### Records shown ###
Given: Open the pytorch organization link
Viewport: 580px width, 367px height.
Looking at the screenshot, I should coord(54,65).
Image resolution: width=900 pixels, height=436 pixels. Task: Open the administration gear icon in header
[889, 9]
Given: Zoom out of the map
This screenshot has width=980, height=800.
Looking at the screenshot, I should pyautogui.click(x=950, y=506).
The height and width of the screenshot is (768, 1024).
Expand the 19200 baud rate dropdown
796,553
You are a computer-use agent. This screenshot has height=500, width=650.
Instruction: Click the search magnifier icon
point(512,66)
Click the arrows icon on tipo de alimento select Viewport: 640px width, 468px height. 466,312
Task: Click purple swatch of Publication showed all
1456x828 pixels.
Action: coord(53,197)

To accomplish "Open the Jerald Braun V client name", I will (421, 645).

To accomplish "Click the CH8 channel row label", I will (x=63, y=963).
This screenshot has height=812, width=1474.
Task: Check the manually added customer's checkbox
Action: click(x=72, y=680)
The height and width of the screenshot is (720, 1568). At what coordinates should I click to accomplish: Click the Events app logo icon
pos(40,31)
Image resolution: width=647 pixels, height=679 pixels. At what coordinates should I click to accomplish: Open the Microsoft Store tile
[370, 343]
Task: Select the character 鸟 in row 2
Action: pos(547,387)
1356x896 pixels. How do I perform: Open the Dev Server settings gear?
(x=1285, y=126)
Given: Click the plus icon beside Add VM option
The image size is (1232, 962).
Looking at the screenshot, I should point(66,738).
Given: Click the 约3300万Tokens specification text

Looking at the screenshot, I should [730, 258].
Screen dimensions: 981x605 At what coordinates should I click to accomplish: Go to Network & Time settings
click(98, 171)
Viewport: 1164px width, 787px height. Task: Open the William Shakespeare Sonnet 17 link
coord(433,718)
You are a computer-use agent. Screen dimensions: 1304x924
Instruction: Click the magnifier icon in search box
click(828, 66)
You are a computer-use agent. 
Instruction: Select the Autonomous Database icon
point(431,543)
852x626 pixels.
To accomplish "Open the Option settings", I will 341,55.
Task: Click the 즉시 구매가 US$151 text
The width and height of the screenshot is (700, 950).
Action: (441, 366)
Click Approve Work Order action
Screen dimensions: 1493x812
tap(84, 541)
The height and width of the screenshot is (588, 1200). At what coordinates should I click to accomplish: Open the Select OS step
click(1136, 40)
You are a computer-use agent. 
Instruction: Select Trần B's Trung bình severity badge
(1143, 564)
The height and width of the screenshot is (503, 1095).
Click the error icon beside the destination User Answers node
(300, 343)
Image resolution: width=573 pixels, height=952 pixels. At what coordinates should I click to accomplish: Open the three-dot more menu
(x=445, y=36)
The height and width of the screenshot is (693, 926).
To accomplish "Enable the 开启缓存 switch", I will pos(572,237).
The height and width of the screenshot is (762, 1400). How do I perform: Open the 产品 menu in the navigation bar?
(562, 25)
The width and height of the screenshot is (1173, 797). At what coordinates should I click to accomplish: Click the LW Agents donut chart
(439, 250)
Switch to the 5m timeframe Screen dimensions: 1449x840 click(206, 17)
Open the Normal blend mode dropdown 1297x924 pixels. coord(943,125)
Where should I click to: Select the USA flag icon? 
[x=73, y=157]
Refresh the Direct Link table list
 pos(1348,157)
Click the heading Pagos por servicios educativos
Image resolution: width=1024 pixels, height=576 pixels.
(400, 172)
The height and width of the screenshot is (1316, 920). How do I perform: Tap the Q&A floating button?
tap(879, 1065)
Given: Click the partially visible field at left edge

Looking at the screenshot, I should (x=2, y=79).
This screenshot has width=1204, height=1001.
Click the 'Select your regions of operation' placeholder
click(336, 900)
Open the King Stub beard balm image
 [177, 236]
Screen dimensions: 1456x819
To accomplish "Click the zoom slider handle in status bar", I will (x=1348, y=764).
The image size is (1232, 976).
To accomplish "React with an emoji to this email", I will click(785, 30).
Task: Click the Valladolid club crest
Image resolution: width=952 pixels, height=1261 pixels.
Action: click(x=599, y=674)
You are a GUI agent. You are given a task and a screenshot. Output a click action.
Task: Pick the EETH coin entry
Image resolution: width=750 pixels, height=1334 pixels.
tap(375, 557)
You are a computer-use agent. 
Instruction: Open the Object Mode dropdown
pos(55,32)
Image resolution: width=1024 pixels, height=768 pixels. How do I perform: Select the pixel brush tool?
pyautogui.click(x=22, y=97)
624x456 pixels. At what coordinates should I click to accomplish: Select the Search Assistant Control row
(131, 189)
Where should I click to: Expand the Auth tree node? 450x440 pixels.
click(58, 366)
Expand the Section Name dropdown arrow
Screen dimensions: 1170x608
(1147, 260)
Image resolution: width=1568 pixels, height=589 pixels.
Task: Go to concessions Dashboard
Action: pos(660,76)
###
Directive
Please gather each line of the data above that contains the word "settings" and copy every one of them in full.

Completed exercise
1356x896 pixels. How do I perform: Open the Dev Server settings gear?
Screen dimensions: 981x605 At what coordinates should I click to accomplish: Go to Network & Time settings
To accomplish "Open the Option settings", I will 341,55.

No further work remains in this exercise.